___ SECCIÓN DE TEXTO
Por su lado, su anfitrión Don Josep Orencio Correas, había aprendido desde muy joven a reconocer un rostro, como una lectura impresa en las facciones de los personajes que cambian la historia. Aprendió a palparlo e intuirlo, junto a su padre Don Félix Correas, cuando éste recibió en su casa al Marqués de Sobremonte allá en Mendoza. Había quedado impresionado con él, por su personalidad, su seguridad, su fuerte mirada que siempre dirigía de frente hacia los ojos de aquel con quien hablaba y transmitió este concepto a su hijo. Eran momentos decisivos para salir adelante luego de la expulsión jesuítica y el retraso que esto produjo, cuando la provincia de Cuyo (o sea Mendoza y San Juan) fuera separada de Chile y se necesitaba un nuevo organigrama. Supo entonces que para emprender una tarea además de voluntad, hacía falta un rostro especial.
______
___ INFORMACIÓN PROPORCIONADA
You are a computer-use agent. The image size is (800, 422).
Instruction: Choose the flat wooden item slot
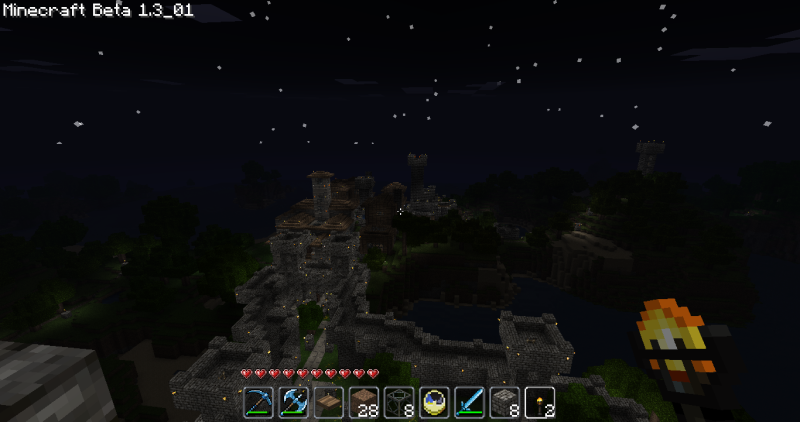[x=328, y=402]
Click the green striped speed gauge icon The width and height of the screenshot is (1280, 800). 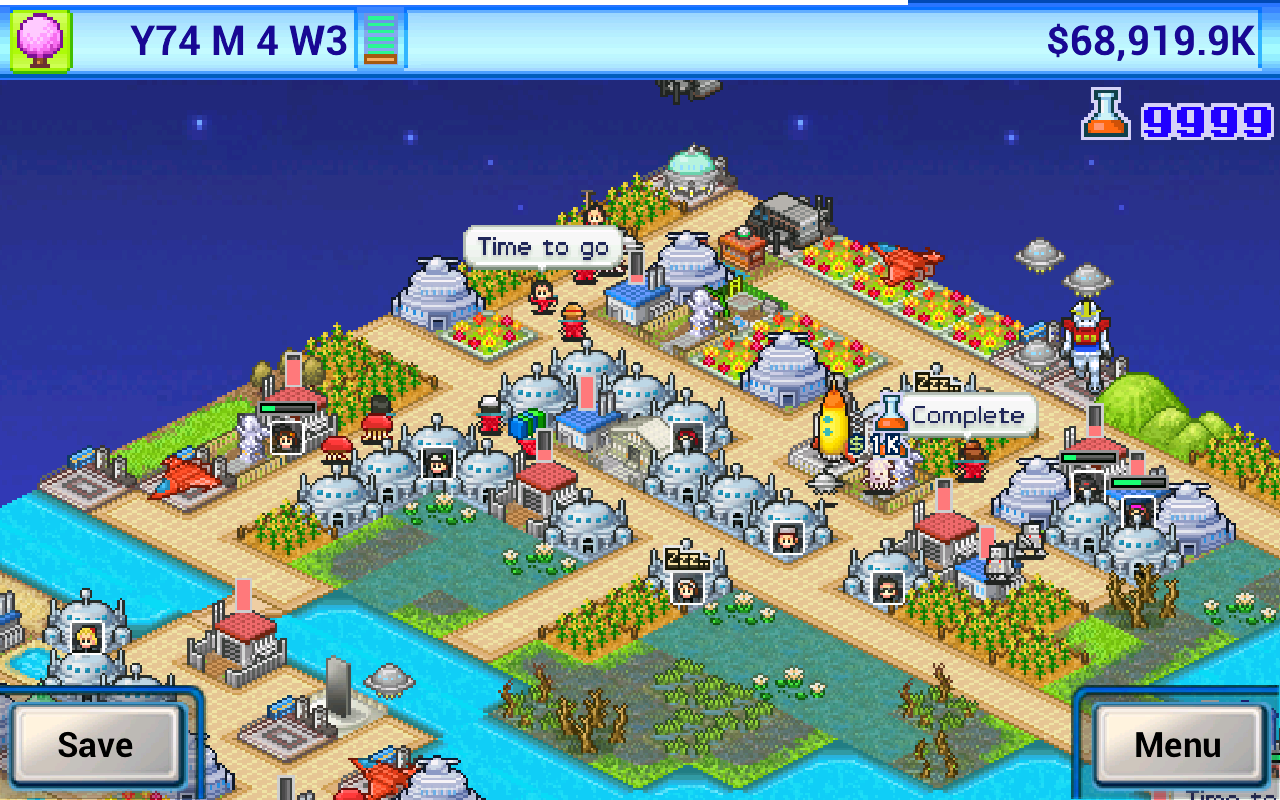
______
[CONSIGNAS DEL EJERCICIO]
1 > Reproduce del texto sobre Don Josep Orencio Correas el fragmento que se abre con las palabras que contienen "Por su lado, su" y se cierra con "un rostro especial.".
2 > Según el texto sobre Don Josep Orencio Correas, ¿a quién recibió Don Félix Correas en su casa de Mendoza?

[RESPUESTAS POR CONSIGNA]
1 >
Por su lado, su anfitrión Don Josep Orencio Correas, había aprendido desde muy joven a reconocer un rostro, como una lectura impresa en las facciones de los personajes que cambian la historia. Aprendió a palparlo e intuirlo, junto a su padre Don Félix Correas, cuando éste recibió en su casa al Marqués de Sobremonte allá en Mendoza. Había quedado impresionado con él, por su personalidad, su seguridad, su fuerte mirada que siempre dirigía de frente hacia los ojos de aquel con quien hablaba y transmitió este concepto a su hijo. Eran momentos decisivos para salir adelante luego de la expulsión jesuítica y el retraso que esto produjo, cuando la provincia de Cuyo (o sea Mendoza y San Juan) fuera separada de Chile y se necesitaba un nuevo organigrama. Supo entonces que para emprender una tarea además de voluntad, hacía falta un rostro especial.

2 > Al Marqués de Sobremonte.